▶ **Task goal**:
Within this material, how many lines have the string "will" in them? The answer is a number, with nothing added.

▶ **Available data**:
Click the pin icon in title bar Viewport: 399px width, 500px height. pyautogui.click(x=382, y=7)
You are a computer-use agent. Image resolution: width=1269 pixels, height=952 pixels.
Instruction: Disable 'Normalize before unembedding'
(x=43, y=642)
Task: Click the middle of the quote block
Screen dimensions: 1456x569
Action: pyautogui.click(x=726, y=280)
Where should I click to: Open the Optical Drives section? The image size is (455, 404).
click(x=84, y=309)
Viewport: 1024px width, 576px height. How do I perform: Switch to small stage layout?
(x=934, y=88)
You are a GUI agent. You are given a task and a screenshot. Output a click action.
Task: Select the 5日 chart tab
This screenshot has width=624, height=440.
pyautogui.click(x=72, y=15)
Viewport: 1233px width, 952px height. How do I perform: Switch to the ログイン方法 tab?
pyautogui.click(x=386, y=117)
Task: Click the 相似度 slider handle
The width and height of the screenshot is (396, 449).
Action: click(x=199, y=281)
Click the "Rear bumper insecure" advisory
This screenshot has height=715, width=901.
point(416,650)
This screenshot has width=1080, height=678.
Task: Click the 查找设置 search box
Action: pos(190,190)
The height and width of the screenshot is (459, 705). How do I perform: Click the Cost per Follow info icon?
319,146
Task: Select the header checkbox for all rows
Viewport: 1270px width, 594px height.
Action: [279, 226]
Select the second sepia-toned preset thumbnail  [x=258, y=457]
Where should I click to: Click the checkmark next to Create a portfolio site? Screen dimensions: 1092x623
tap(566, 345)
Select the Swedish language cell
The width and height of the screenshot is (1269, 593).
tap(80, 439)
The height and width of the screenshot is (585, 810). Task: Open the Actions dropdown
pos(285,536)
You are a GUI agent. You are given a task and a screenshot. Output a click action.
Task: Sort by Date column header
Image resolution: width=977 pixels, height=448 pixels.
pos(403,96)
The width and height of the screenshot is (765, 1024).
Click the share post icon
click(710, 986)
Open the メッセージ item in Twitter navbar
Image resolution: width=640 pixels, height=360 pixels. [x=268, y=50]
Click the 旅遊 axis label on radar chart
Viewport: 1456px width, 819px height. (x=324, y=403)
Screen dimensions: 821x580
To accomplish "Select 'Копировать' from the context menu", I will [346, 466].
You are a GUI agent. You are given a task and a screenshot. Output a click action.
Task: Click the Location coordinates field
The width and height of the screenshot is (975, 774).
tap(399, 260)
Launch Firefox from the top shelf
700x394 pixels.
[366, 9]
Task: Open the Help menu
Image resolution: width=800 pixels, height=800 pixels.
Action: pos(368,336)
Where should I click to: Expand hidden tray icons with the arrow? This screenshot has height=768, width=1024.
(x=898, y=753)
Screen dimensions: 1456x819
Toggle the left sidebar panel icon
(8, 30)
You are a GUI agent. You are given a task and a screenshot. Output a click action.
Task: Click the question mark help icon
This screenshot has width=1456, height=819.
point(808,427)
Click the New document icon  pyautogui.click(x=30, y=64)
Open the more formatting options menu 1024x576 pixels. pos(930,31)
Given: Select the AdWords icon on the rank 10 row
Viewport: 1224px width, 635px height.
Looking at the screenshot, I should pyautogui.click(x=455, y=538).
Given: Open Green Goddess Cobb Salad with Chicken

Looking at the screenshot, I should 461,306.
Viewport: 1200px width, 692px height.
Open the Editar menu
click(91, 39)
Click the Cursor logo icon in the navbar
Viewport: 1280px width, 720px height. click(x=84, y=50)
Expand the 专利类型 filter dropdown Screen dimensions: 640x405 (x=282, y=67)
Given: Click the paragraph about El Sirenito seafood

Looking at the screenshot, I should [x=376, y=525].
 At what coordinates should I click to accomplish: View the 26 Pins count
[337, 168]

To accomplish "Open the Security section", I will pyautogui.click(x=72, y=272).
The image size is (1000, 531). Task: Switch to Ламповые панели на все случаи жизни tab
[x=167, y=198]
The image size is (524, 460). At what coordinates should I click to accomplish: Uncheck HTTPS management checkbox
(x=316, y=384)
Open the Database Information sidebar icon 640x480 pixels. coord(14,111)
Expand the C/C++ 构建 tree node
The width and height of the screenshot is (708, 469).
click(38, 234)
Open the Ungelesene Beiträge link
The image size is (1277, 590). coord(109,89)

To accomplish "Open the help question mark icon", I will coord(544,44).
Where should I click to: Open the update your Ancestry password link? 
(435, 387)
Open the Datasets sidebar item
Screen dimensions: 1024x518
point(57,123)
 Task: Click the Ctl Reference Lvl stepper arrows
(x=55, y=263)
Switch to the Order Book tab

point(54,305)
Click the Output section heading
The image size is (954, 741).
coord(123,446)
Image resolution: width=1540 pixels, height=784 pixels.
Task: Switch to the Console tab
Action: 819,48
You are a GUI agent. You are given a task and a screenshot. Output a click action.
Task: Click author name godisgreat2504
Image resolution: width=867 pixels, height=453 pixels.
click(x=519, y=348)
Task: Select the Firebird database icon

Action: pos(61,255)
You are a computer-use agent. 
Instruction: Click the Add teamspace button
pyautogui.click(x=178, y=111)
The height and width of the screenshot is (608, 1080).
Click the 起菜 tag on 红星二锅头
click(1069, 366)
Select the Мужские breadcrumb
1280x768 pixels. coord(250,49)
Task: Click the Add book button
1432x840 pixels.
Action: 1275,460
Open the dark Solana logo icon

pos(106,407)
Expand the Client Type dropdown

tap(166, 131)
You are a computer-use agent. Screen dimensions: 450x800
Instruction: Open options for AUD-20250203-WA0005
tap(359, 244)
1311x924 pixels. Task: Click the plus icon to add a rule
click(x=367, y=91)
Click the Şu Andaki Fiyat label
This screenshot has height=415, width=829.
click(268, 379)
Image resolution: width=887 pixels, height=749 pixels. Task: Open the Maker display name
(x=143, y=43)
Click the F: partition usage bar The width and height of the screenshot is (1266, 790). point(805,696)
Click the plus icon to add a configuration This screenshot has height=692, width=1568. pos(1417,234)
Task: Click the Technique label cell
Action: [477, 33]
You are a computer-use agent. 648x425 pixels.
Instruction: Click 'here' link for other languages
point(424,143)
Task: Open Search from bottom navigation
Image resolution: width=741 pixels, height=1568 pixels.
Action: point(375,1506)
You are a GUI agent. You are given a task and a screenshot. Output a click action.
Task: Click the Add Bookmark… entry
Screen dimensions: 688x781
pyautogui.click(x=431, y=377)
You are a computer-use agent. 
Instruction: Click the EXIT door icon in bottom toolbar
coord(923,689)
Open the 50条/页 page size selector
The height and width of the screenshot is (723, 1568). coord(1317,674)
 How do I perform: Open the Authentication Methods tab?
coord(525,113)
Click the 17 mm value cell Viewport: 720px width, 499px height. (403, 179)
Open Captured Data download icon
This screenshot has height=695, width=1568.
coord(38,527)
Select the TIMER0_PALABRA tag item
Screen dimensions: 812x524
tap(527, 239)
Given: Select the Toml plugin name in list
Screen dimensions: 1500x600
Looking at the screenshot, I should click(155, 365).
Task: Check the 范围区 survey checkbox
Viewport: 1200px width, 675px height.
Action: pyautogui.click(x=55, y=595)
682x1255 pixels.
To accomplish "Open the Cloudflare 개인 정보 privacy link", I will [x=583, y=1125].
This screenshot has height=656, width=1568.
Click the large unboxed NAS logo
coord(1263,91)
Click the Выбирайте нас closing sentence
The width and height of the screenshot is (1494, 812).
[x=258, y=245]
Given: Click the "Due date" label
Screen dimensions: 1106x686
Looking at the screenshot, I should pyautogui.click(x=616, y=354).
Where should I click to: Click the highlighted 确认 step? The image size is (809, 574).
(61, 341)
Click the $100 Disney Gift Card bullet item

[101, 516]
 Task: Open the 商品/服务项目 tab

▶ **Answer to the exercise**:
4